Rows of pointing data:
* BEGIN *

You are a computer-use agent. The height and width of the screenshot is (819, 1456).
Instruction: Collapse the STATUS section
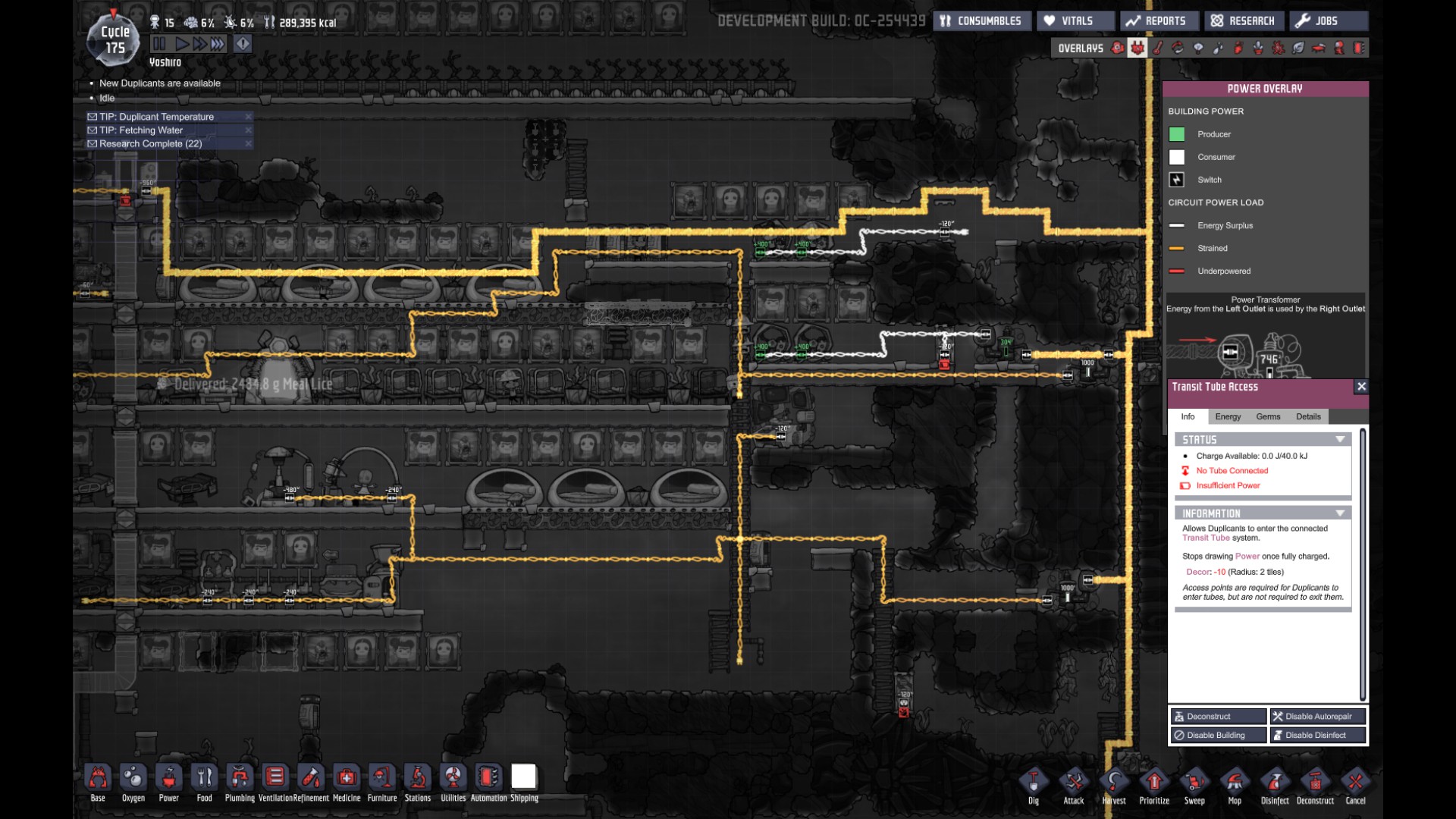1339,439
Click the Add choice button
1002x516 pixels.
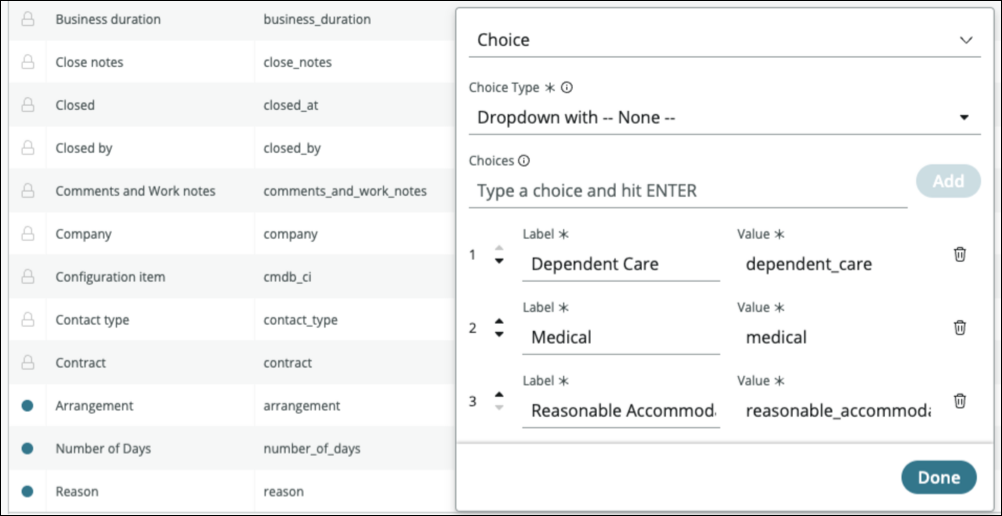click(948, 181)
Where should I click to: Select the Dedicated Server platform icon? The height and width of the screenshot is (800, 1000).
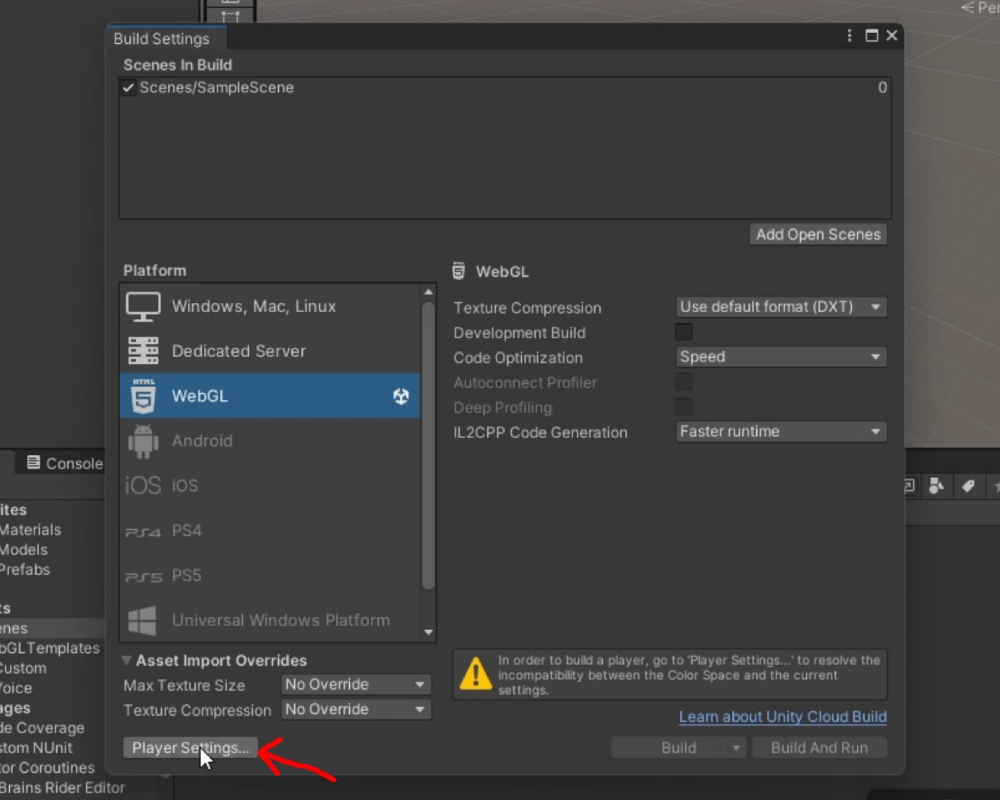tap(142, 351)
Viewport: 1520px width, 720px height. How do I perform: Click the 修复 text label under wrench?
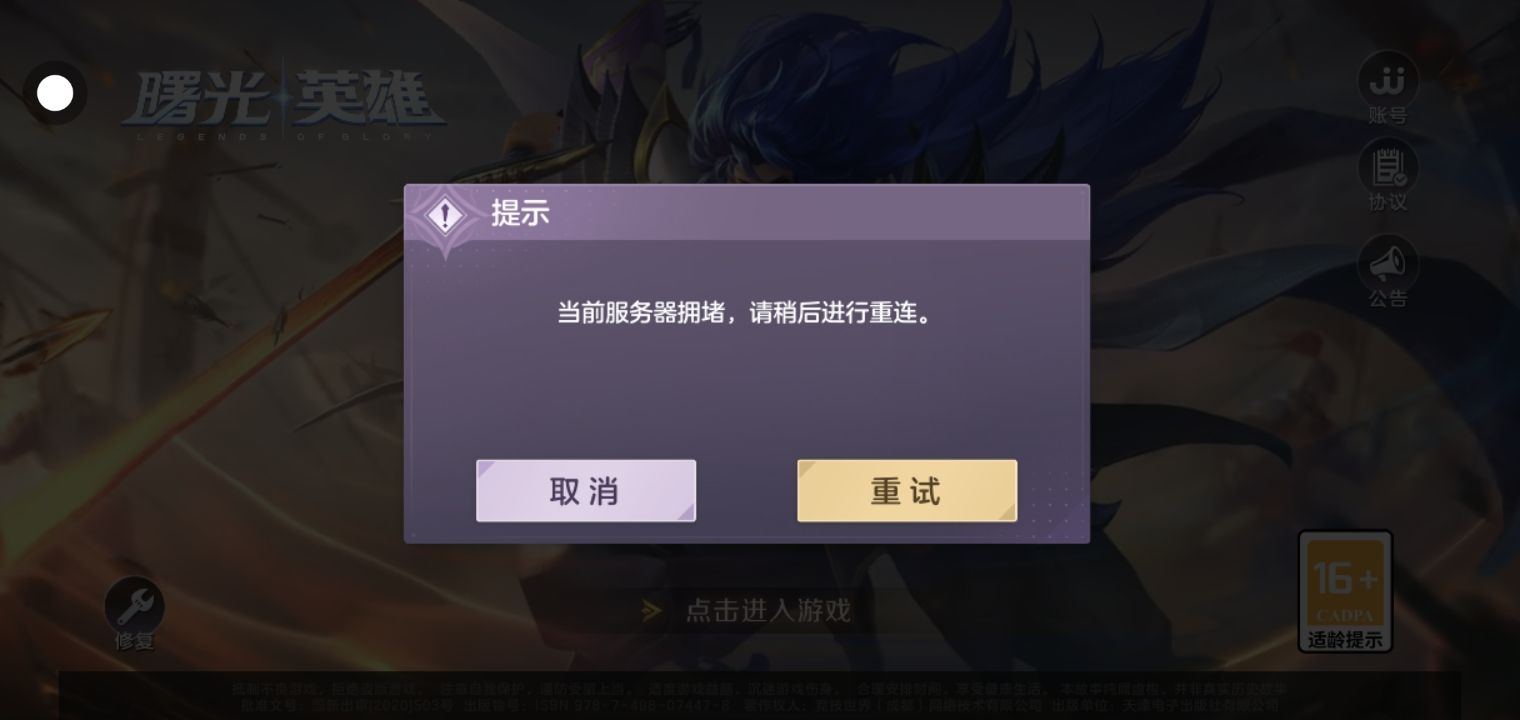[x=135, y=642]
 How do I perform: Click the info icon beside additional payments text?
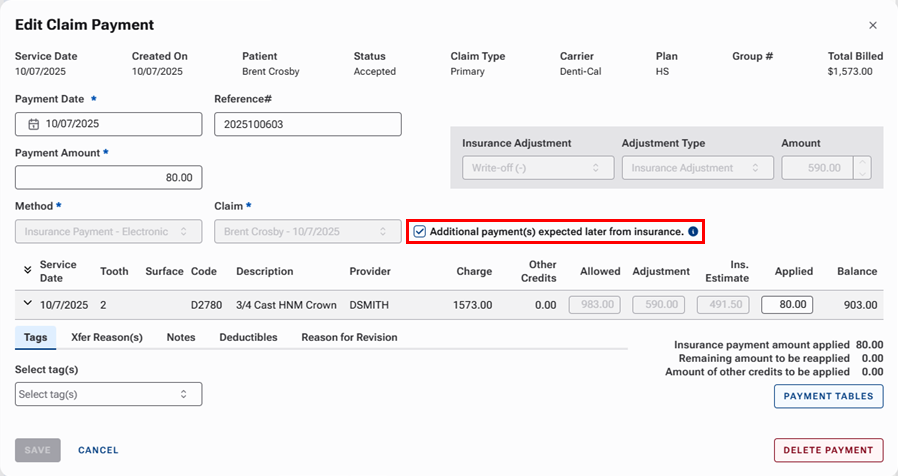coord(693,232)
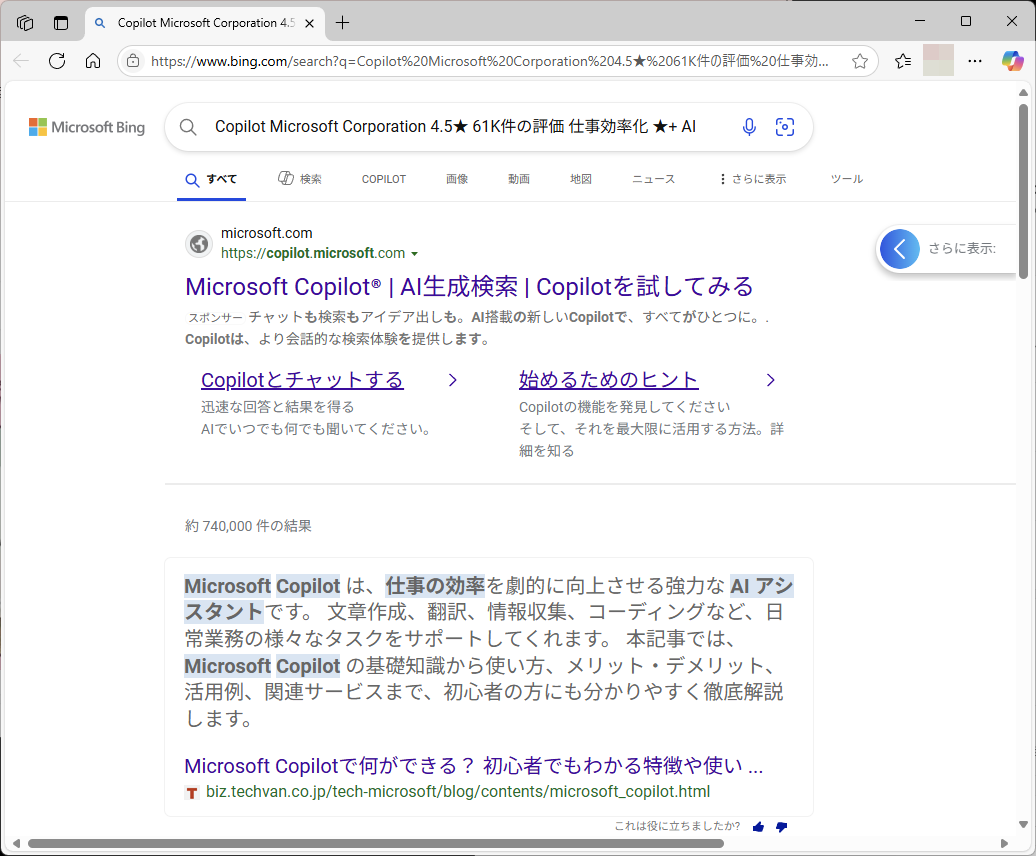Image resolution: width=1036 pixels, height=856 pixels.
Task: Give thumbs down feedback on the result
Action: click(781, 827)
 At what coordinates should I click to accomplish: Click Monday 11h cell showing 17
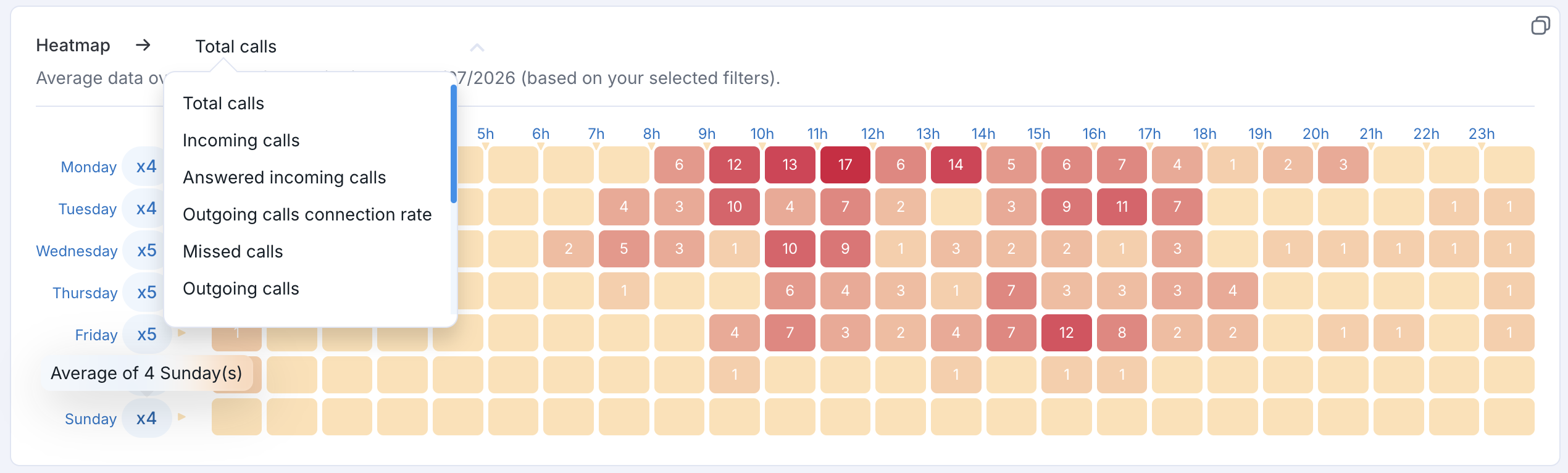845,165
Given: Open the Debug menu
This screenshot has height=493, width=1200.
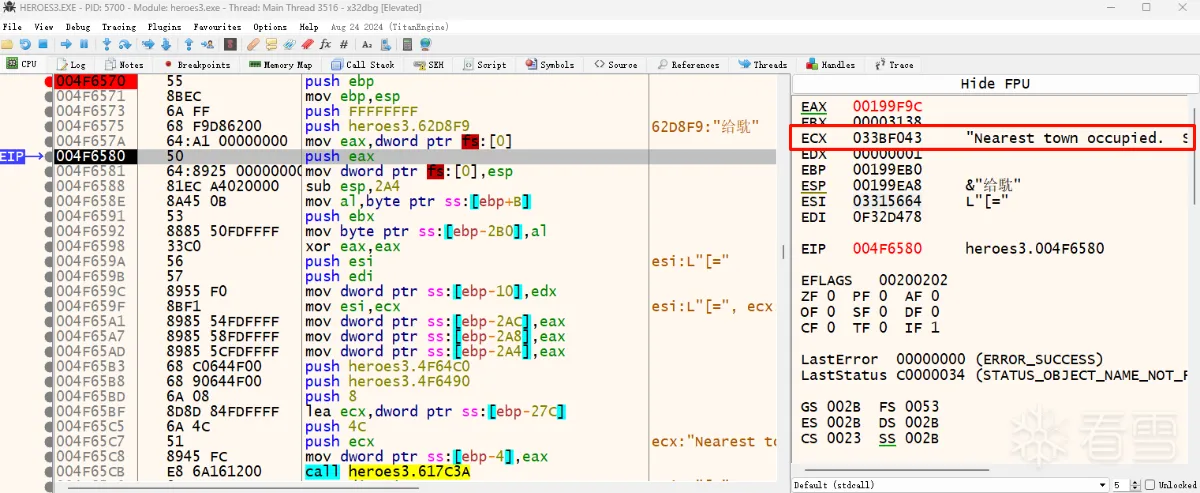Looking at the screenshot, I should point(77,27).
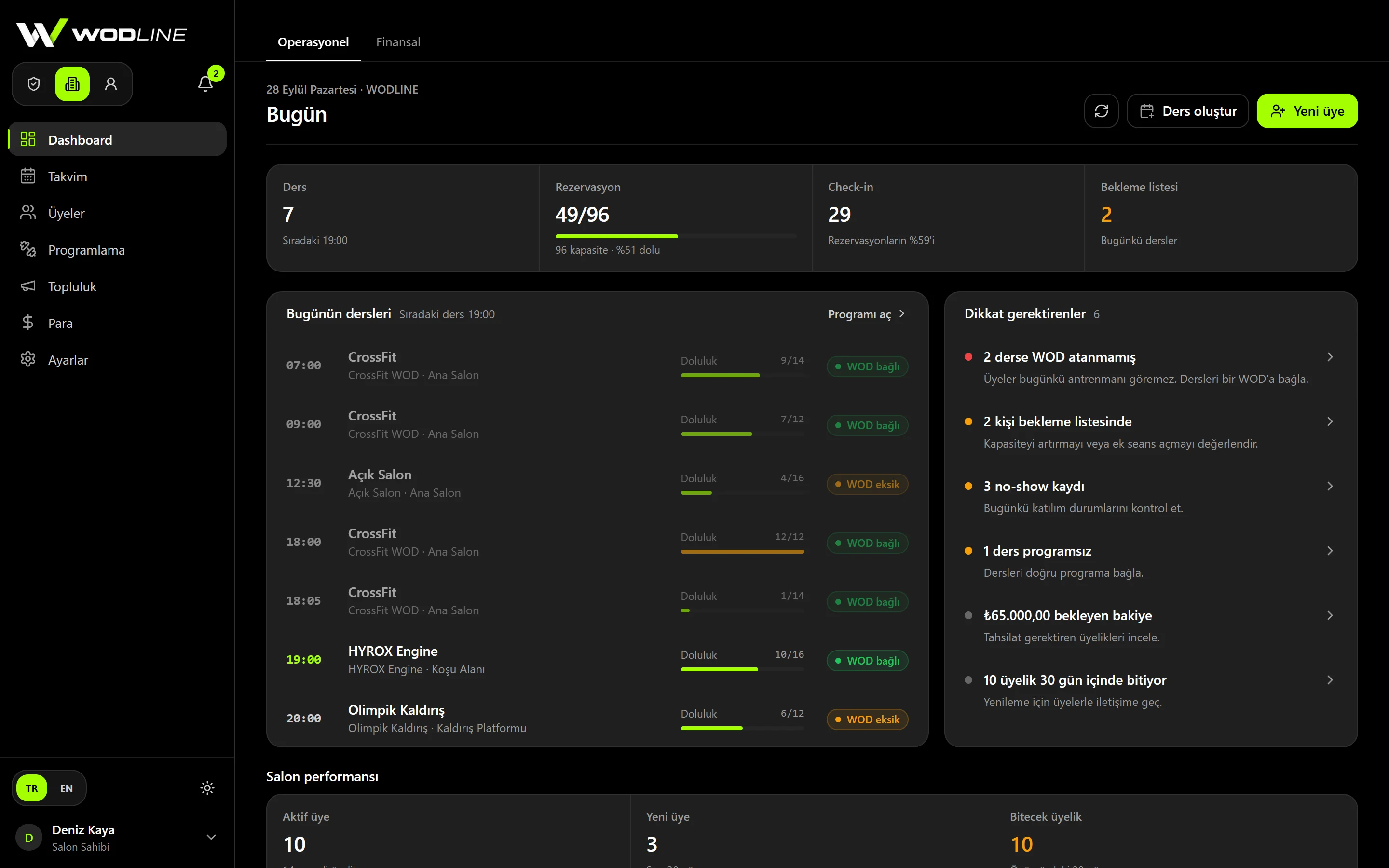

* END *

## WRITTEN PROBLEM
Change each "How do I perform" in the rows above to "How can I do" and write all the rows out again with nothing else altered. Leave the pictures out of your answer.

## TASK RESULT
You are a computer-use agent. The height and width of the screenshot is (819, 1456).
Instruction: Collapse the STATUS section
1339,439
Click the Add choice button
1002x516 pixels.
click(948, 181)
Where should I click to: Select the Dedicated Server platform icon? The height and width of the screenshot is (800, 1000).
tap(142, 351)
Viewport: 1520px width, 720px height. How can I do: Click the 修复 text label under wrench?
[x=135, y=642]
 How can I do: Click the info icon beside additional payments text?
coord(693,232)
Image resolution: width=1036 pixels, height=856 pixels.
Task: Give thumbs down feedback on the result
Action: click(781, 827)
 At what coordinates should I click to accomplish: Click Monday 11h cell showing 17
845,165
Given: Open the Debug menu
This screenshot has height=493, width=1200.
Looking at the screenshot, I should point(77,27).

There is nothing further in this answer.